I include myself among those in shock though not awe. In these posts – “Putin Patrol Continued” – and elsewhere I’ve followed the man for years. And I’m a longtime student of Russian politics. But truth is I did not fully believe until it happened that President Vladimir Putin would decide that Russia should invade the sovereign state of Ukraine not just in part, but in whole.
Putin has taken to referencing his nuclear arsenal. So, what we have now is not a worst-case scenario. But it’s bad enough. As others have pointed out, we face the surreal but real enough situation in which there is a hot war on the European continent, the first since 1945. What Putin just did was evocative of Hitler’s invasion of Poland on September 1, 1939 – and we all know where that led.
Former Secretary of State Madeline Albright just wrote an editorial expressing her view that by invading Ukraine Putin has made a grave strategic mistake. Over the long term, she argues the Russian people will suffer severe consequences, including diplomatic, military, and financial pain.
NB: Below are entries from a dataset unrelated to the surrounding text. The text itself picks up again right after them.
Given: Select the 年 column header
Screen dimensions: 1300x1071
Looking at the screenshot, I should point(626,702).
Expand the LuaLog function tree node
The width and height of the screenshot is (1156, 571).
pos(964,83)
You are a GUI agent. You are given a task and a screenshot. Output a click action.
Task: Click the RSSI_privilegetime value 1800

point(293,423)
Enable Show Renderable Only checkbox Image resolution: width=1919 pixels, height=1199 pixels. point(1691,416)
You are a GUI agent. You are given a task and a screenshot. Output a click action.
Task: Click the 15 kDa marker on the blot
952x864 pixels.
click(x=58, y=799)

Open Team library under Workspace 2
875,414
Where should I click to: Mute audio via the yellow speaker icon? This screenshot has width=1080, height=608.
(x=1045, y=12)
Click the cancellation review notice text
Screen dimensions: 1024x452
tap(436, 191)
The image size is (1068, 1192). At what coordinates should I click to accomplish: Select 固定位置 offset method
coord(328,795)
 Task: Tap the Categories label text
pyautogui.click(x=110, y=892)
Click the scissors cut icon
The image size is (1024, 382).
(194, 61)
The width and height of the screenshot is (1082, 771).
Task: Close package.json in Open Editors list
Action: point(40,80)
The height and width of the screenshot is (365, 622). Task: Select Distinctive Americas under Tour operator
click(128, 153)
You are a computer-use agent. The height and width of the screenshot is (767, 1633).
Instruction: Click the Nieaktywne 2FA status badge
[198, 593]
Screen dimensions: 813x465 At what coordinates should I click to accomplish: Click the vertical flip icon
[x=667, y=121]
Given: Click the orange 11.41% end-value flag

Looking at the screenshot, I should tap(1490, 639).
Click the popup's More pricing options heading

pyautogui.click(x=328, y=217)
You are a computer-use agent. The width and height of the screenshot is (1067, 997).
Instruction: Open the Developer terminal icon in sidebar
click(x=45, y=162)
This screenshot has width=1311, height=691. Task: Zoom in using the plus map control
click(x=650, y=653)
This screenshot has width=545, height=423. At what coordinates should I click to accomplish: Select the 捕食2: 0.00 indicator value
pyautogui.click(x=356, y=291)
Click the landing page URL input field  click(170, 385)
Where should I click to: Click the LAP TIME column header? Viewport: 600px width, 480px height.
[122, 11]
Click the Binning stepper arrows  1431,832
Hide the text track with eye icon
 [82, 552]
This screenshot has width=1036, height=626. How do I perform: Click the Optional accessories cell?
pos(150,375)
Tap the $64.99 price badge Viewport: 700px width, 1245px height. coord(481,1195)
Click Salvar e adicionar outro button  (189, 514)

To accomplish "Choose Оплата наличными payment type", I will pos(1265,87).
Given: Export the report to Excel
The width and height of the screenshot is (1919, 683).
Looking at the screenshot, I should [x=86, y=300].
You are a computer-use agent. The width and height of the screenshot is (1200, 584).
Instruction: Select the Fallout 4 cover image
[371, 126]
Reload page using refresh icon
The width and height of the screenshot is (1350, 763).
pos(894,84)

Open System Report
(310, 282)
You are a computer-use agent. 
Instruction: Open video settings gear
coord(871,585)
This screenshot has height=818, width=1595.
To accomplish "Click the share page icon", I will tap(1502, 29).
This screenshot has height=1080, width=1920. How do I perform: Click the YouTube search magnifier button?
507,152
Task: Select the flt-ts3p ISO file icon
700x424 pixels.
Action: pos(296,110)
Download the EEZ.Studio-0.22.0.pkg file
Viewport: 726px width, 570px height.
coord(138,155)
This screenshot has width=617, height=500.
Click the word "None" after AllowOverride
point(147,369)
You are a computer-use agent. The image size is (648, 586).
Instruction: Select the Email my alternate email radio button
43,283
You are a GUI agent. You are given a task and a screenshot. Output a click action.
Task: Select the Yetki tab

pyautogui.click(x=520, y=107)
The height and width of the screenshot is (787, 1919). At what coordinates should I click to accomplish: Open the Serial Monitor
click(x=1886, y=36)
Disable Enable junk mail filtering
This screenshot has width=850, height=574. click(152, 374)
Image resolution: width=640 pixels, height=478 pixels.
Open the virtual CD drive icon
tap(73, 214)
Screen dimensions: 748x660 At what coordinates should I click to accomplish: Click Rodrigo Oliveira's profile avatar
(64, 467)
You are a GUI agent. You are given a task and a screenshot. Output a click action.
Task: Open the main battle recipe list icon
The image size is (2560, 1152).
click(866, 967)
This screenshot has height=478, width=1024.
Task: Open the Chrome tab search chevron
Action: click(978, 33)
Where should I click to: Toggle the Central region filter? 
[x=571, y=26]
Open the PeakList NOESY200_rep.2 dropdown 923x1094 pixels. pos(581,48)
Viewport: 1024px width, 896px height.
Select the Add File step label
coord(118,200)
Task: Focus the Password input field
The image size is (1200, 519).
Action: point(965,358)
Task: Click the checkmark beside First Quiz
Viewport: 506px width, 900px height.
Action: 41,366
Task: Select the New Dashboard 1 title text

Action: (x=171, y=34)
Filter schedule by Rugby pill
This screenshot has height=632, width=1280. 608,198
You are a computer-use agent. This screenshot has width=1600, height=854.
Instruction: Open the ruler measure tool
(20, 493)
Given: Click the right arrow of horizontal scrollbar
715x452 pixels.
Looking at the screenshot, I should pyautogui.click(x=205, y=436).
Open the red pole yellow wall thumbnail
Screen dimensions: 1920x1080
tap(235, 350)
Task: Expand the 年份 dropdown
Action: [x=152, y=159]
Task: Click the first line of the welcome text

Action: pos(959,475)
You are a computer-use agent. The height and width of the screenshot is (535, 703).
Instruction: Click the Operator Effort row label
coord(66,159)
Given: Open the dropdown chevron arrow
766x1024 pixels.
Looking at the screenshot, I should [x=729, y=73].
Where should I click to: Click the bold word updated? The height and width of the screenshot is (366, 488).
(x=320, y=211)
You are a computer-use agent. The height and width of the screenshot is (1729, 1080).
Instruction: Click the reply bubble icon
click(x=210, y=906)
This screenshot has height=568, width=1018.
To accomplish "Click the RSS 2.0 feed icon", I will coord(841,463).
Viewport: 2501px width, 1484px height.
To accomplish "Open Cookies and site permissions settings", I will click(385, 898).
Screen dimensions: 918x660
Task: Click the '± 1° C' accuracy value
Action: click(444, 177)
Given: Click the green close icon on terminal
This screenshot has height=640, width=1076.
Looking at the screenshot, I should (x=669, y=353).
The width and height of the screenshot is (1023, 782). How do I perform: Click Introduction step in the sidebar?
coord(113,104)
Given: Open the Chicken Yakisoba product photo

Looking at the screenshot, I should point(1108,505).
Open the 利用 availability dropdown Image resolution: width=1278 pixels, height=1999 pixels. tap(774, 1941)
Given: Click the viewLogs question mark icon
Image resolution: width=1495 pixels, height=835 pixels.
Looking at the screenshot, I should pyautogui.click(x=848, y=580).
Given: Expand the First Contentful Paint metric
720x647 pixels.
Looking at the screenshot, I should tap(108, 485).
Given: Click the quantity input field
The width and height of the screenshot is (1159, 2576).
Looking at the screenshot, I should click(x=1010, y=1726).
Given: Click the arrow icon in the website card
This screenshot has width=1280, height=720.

If this is possible, maybe even probable, why would Putin do what he did? Why would he risk so much and deviate so dangerously from what have become international norms? And why would he behave so curiously, among other signs and symptoms delivering long rants in recent days in which his fervor and fury are blatantly apparent?
Questions like these return us to the riddle of whether Putin is a rational actor. Is he normal or abnormal? Is he, arguably like his crony, Donald Trump, mentally stable or at least somewhat unstable?
These are, of course, entirely academic questions that can never be answered with certainty. But for the moment at least the West has no choice but to assume that along with being evil, Putin is irrational.